Consistent Hashing: A Practical Example Imagine a distributed caching system with three nodes, A, B, and C. We want to distribute the cache data across these nodes evenly and ensure minimal data movement when nodes are added or removed. To achieve this, we use consistent hashing.

In our example, let's assume we have four data items with keys k1, k2, k3, and k4. We use a hash function to map both the keys and the nodes onto a fixed-size hash ring. The hash function could be something like Java's built-in hashCode() method or a more advanced hashing algorithm like MurmurHash.

For simplicity, let's say our hash ring's range is [0, 999]. We map the keys and nodes to the following positions:

Node A: 100
Node B: 400
Node C: 700
k1: 150
k2: 350
k3: 600
k4: 900

To determine the responsible node for each key, we follow the hash ring clockwise from the key's position until we find a node. In our example:

k1 (150) is stored on Node A (100).
k2 (350) is stored on Node B (400).
k3 (600) is stored on Node C (700).
k4 (900) is stored on Node A (100), as the ring wraps around.

Now, if we add a new node (Node D at position 250) or remove an existing one (e.g., Node B), only a small fraction of the data needs to be redistributed. For instance, when adding Node D, only k1 would be moved from Node A to Node D.

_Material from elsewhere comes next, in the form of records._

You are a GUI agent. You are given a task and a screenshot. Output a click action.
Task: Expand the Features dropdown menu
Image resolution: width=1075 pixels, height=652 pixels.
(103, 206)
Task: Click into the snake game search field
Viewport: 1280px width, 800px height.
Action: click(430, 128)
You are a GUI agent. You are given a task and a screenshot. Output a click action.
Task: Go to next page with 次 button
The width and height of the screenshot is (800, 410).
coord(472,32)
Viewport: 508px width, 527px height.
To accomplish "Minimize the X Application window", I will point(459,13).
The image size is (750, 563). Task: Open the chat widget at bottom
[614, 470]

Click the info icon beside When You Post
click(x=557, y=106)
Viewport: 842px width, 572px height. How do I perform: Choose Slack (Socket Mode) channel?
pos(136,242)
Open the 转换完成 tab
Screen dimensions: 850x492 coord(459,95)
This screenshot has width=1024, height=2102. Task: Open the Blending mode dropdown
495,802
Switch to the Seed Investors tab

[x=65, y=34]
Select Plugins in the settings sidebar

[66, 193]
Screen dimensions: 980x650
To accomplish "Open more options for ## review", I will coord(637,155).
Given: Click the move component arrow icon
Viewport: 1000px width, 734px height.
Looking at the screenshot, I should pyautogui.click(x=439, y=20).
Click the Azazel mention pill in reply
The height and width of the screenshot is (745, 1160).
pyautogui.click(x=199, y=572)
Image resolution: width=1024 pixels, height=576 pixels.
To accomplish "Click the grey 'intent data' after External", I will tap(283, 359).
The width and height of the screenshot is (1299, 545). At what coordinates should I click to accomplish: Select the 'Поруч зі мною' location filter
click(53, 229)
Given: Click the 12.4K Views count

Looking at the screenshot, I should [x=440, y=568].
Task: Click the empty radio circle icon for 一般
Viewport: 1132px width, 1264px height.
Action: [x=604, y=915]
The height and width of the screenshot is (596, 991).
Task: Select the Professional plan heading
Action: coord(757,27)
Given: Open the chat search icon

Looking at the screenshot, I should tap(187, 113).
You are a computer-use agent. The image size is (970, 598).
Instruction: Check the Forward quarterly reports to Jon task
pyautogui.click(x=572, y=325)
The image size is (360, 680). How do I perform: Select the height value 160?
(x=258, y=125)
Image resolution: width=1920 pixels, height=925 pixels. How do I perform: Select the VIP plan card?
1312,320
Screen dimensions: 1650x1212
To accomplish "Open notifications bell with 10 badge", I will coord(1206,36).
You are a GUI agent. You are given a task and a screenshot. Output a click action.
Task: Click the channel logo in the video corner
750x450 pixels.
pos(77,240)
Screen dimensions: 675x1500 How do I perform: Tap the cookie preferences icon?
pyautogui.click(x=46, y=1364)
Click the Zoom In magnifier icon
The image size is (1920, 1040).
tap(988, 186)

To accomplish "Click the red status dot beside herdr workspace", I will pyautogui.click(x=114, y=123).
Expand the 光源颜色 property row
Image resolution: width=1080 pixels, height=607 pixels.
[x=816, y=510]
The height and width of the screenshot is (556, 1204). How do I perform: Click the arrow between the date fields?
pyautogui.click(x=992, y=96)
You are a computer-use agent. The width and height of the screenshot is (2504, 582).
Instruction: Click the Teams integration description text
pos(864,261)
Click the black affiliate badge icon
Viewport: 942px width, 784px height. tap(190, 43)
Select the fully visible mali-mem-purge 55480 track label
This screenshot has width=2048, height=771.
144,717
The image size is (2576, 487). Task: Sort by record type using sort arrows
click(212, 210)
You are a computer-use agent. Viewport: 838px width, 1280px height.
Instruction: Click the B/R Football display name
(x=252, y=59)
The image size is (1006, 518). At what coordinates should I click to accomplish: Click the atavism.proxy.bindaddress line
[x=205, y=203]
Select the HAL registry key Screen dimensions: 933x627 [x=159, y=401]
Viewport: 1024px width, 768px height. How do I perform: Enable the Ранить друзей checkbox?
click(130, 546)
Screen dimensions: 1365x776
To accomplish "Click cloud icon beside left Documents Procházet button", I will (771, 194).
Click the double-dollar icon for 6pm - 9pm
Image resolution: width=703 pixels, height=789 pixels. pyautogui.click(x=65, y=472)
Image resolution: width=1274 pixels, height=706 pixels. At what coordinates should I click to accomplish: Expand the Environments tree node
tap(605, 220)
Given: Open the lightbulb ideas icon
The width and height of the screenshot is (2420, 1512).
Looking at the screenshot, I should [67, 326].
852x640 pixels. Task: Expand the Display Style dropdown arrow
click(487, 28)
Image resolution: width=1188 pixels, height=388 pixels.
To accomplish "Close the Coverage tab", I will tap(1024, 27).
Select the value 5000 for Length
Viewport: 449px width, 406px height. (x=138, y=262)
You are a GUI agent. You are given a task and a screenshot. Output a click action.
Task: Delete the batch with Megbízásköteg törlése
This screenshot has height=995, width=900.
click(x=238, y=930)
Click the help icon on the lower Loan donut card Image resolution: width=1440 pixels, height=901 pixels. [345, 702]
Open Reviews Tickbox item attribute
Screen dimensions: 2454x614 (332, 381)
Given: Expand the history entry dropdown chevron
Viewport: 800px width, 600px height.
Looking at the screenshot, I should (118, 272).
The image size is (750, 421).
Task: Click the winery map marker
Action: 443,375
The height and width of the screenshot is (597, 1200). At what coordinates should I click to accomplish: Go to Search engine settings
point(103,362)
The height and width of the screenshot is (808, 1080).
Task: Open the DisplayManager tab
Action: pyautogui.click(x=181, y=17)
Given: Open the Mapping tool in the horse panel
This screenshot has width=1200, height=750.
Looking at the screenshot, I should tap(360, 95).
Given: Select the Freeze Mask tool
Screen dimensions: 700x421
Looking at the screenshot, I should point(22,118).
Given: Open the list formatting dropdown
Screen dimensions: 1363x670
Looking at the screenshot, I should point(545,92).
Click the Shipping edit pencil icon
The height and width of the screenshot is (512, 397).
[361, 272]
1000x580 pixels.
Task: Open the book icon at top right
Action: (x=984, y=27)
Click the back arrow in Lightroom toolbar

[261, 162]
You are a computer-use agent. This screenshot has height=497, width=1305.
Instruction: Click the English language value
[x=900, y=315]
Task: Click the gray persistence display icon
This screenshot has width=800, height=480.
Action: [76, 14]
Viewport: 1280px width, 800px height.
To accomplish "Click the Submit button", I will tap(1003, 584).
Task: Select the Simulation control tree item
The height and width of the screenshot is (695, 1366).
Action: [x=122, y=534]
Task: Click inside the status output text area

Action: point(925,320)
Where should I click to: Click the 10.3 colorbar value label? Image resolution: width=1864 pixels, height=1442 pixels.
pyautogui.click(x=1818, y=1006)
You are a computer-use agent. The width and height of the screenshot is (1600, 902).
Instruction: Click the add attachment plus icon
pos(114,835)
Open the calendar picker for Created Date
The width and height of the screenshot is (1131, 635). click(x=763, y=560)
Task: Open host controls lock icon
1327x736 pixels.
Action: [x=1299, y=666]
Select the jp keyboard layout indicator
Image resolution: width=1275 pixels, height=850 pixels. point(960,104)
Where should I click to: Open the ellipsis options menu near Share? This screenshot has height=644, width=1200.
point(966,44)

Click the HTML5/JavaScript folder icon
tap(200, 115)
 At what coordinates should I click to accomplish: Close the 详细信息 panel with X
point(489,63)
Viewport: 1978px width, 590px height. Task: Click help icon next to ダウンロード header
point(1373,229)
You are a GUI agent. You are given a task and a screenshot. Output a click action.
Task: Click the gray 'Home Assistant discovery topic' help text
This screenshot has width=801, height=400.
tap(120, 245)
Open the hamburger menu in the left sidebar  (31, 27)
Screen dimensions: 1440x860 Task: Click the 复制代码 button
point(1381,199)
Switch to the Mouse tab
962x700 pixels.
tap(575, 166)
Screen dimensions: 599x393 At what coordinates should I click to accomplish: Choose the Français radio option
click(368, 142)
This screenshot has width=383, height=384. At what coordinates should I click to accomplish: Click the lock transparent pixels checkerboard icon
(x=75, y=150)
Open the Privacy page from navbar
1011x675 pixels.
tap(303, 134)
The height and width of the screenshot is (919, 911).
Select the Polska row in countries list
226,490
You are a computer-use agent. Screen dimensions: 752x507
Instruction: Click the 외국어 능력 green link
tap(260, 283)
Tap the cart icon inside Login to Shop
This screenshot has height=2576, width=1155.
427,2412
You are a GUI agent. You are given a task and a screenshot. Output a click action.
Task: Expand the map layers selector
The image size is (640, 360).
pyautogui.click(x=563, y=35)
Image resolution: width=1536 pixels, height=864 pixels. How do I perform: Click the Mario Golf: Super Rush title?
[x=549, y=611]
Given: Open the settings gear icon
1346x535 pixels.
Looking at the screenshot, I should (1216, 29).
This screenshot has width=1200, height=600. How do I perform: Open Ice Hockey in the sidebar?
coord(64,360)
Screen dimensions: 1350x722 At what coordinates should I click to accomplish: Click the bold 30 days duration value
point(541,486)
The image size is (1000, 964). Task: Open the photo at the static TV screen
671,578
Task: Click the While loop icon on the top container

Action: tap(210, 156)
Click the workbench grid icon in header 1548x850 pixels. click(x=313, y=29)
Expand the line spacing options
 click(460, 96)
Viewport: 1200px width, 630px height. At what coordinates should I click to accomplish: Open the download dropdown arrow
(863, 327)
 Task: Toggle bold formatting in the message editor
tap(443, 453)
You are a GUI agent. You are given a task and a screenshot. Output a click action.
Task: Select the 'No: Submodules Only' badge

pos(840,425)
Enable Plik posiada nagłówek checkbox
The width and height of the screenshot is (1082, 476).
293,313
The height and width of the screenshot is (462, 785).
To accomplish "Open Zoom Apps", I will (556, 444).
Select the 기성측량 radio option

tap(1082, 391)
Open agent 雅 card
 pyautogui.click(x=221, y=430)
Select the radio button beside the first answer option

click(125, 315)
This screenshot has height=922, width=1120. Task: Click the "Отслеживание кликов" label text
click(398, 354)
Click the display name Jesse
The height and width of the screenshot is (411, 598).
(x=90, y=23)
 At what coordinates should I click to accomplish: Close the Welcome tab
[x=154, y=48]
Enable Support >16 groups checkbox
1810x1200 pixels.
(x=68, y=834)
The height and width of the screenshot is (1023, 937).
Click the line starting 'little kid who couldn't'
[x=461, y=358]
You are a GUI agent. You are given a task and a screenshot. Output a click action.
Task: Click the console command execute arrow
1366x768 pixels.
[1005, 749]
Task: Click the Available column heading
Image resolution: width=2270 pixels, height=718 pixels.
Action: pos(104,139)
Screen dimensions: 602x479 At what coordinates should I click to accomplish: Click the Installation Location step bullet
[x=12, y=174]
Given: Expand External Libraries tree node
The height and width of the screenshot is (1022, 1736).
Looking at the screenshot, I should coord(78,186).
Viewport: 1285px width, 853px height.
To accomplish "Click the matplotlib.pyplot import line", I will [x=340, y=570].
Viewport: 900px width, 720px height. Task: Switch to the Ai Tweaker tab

Applications of Consistent Hashing Consistent hashing is widely used in various domains, including but not limited to:

Distributed caching systems, like Memcached and Redis, where it enables efficient data distribution and cache lookups.
Distributed databases and NoSQL databases, such as Cassandra, where it helps distribute data evenly and simplifies horizontal scaling.
Load balancing in web services and content delivery networks (CDNs), where it ensures even distribution of requests among available servers.
Distributed file systems, like the Hadoop Distributed FileSystem (HDFS), where it helps balance the storage load across multiple nodes.

Improving Consistent Hashing with Virtual Nodes: A Practical Example In some cases, consistent hashing can still result in imbalanced data distribution. Virtual nodes can further improve this situation. In our example above, let's assume Node A is assigned three virtual nodes: A1, A2, and A3. Each virtual node is assigned a unique position on the hash ring using a modified hash function that incorporates both the physical node's identifier and the virtual node's index.

Let's say the virtual nodes are assigned the following positions:

A1: 100
A2: 300
A3: 500
B: 400
C: 700

Now, our data distribution is as follows:

k1 (150) is stored on A1 (100).
k2 (350) is stored onA2 (300).
k3 (600) is stored on A3 (500).
k4 (900) is stored on Node C (700).

As you can see, the addition of virtual nodes results in a more balanced data distribution across the nodes.

Advantages of Virtual Nodes

Improved load balancing: Virtual nodes allow for better distribution of data and load across the nodes in the system, reducing the likelihood of hotspots.
Simplified node addition and removal: When a node is added or removed, only its associated virtual nodes need to be reassigned, reducing the amount of data that must be moved and minimizing the impact on the system.
Better handling of heterogeneous nodes: In cases where nodes have varying capacities, you can assign a different number of virtual nodes to each physical node to accommodate their different capabilities.

Conclusion Consistent hashing is a powerful technique for distributing data evenly in distributed systems and minimizing data movement when nodes are added or removed. It is used in various domains, such as distributed caching systems, databases, load balancing, and distributed file systems. Virtual nodes can further enhance consistent hashing by improving load balancing and facilitating the handling of heterogeneous nodes.